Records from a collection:
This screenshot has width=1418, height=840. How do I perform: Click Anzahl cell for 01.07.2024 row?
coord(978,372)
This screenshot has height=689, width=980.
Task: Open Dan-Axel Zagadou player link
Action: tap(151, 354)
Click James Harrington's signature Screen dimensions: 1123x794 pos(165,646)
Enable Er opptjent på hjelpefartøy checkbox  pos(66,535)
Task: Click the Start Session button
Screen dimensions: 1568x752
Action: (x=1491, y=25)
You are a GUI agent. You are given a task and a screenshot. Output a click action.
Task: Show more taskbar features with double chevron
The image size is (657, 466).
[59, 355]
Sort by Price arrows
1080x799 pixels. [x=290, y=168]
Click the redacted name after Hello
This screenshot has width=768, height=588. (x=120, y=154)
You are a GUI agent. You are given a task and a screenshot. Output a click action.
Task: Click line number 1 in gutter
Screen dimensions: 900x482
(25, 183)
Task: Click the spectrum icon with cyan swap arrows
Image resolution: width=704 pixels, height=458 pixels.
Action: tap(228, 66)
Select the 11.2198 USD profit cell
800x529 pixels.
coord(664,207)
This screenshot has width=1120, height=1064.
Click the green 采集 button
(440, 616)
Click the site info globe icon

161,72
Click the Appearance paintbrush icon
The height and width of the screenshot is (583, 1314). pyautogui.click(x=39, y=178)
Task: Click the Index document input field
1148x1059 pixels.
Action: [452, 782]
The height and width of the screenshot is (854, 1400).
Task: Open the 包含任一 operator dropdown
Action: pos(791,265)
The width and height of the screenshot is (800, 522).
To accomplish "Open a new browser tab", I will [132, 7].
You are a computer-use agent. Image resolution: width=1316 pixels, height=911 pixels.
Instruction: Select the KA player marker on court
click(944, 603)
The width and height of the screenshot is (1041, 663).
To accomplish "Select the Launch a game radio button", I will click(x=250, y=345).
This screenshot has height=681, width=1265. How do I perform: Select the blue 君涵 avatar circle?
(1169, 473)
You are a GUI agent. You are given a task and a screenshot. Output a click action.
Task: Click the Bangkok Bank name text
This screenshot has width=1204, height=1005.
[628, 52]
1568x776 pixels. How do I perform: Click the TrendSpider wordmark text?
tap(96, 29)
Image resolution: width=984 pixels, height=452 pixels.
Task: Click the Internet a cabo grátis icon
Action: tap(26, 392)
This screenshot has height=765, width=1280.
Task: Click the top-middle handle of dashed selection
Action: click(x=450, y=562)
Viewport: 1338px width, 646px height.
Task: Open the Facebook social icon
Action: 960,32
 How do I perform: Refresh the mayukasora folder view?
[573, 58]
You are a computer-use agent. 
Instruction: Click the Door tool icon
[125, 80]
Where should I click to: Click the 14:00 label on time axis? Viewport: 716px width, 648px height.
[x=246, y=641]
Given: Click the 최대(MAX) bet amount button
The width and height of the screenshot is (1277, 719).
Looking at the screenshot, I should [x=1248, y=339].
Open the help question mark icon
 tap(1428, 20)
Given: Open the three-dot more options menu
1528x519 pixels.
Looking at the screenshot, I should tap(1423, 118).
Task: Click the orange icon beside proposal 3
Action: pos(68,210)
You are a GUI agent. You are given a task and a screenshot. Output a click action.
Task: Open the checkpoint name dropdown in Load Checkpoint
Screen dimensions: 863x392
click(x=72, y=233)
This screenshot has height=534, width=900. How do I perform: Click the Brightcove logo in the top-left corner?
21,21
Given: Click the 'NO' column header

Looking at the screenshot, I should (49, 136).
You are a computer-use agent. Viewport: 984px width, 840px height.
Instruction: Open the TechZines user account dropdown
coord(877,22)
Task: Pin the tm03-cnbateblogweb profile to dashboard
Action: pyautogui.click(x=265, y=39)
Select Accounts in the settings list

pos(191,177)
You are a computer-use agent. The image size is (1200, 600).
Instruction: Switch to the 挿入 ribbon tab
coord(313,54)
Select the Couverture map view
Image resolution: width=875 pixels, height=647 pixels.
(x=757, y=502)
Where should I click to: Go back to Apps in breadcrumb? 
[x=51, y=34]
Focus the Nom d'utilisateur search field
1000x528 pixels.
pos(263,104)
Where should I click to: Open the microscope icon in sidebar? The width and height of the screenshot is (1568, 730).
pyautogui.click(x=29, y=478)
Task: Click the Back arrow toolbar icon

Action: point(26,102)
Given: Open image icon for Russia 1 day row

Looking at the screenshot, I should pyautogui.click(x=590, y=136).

=== TASK PROMPT ===
Please give back the entries above, unchanged and complete.

=== RESPONSE AREA ===
This screenshot has width=1418, height=840. How do I perform: Click Anzahl cell for 01.07.2024 row?
coord(978,372)
This screenshot has height=689, width=980.
Task: Open Dan-Axel Zagadou player link
Action: tap(151, 354)
Click James Harrington's signature Screen dimensions: 1123x794 pos(165,646)
Enable Er opptjent på hjelpefartøy checkbox  pos(66,535)
Task: Click the Start Session button
Screen dimensions: 1568x752
Action: (x=1491, y=25)
You are a GUI agent. You are given a task and a screenshot. Output a click action.
Task: Show more taskbar features with double chevron
The image size is (657, 466).
[59, 355]
Sort by Price arrows
1080x799 pixels. [x=290, y=168]
Click the redacted name after Hello
This screenshot has width=768, height=588. (x=120, y=154)
You are a GUI agent. You are given a task and a screenshot. Output a click action.
Task: Click line number 1 in gutter
Screen dimensions: 900x482
(25, 183)
Task: Click the spectrum icon with cyan swap arrows
Image resolution: width=704 pixels, height=458 pixels.
Action: tap(228, 66)
Select the 11.2198 USD profit cell
800x529 pixels.
coord(664,207)
This screenshot has width=1120, height=1064.
Click the green 采集 button
(440, 616)
Click the site info globe icon

161,72
Click the Appearance paintbrush icon
The height and width of the screenshot is (583, 1314). pyautogui.click(x=39, y=178)
Task: Click the Index document input field
1148x1059 pixels.
Action: [452, 782]
The height and width of the screenshot is (854, 1400).
Task: Open the 包含任一 operator dropdown
Action: pos(791,265)
The width and height of the screenshot is (800, 522).
To accomplish "Open a new browser tab", I will [132, 7].
You are a computer-use agent. Image resolution: width=1316 pixels, height=911 pixels.
Instruction: Select the KA player marker on court
click(944, 603)
The width and height of the screenshot is (1041, 663).
To accomplish "Select the Launch a game radio button", I will click(x=250, y=345).
This screenshot has height=681, width=1265. How do I perform: Select the blue 君涵 avatar circle?
(1169, 473)
You are a GUI agent. You are given a task and a screenshot. Output a click action.
Task: Click the Bangkok Bank name text
This screenshot has width=1204, height=1005.
[628, 52]
1568x776 pixels. How do I perform: Click the TrendSpider wordmark text?
tap(96, 29)
Image resolution: width=984 pixels, height=452 pixels.
Task: Click the Internet a cabo grátis icon
Action: tap(26, 392)
This screenshot has height=765, width=1280.
Task: Click the top-middle handle of dashed selection
Action: click(x=450, y=562)
Viewport: 1338px width, 646px height.
Task: Open the Facebook social icon
Action: 960,32
 How do I perform: Refresh the mayukasora folder view?
[573, 58]
You are a computer-use agent. 
Instruction: Click the Door tool icon
[125, 80]
Where should I click to: Click the 14:00 label on time axis? Viewport: 716px width, 648px height.
[x=246, y=641]
Given: Click the 최대(MAX) bet amount button
The width and height of the screenshot is (1277, 719).
Looking at the screenshot, I should [x=1248, y=339].
Open the help question mark icon
 tap(1428, 20)
Given: Open the three-dot more options menu
1528x519 pixels.
Looking at the screenshot, I should tap(1423, 118).
Task: Click the orange icon beside proposal 3
Action: pos(68,210)
You are a GUI agent. You are given a task and a screenshot. Output a click action.
Task: Open the checkpoint name dropdown in Load Checkpoint
Screen dimensions: 863x392
click(x=72, y=233)
This screenshot has height=534, width=900. How do I perform: Click the Brightcove logo in the top-left corner?
21,21
Given: Click the 'NO' column header

Looking at the screenshot, I should (49, 136).
You are a computer-use agent. Viewport: 984px width, 840px height.
Instruction: Open the TechZines user account dropdown
coord(877,22)
Task: Pin the tm03-cnbateblogweb profile to dashboard
Action: pyautogui.click(x=265, y=39)
Select Accounts in the settings list

pos(191,177)
You are a computer-use agent. The image size is (1200, 600).
Instruction: Switch to the 挿入 ribbon tab
coord(313,54)
Select the Couverture map view
Image resolution: width=875 pixels, height=647 pixels.
(x=757, y=502)
Where should I click to: Go back to Apps in breadcrumb? 
[x=51, y=34]
Focus the Nom d'utilisateur search field
1000x528 pixels.
pos(263,104)
Where should I click to: Open the microscope icon in sidebar? The width and height of the screenshot is (1568, 730).
pyautogui.click(x=29, y=478)
Task: Click the Back arrow toolbar icon

Action: point(26,102)
Given: Open image icon for Russia 1 day row

Looking at the screenshot, I should pyautogui.click(x=590, y=136).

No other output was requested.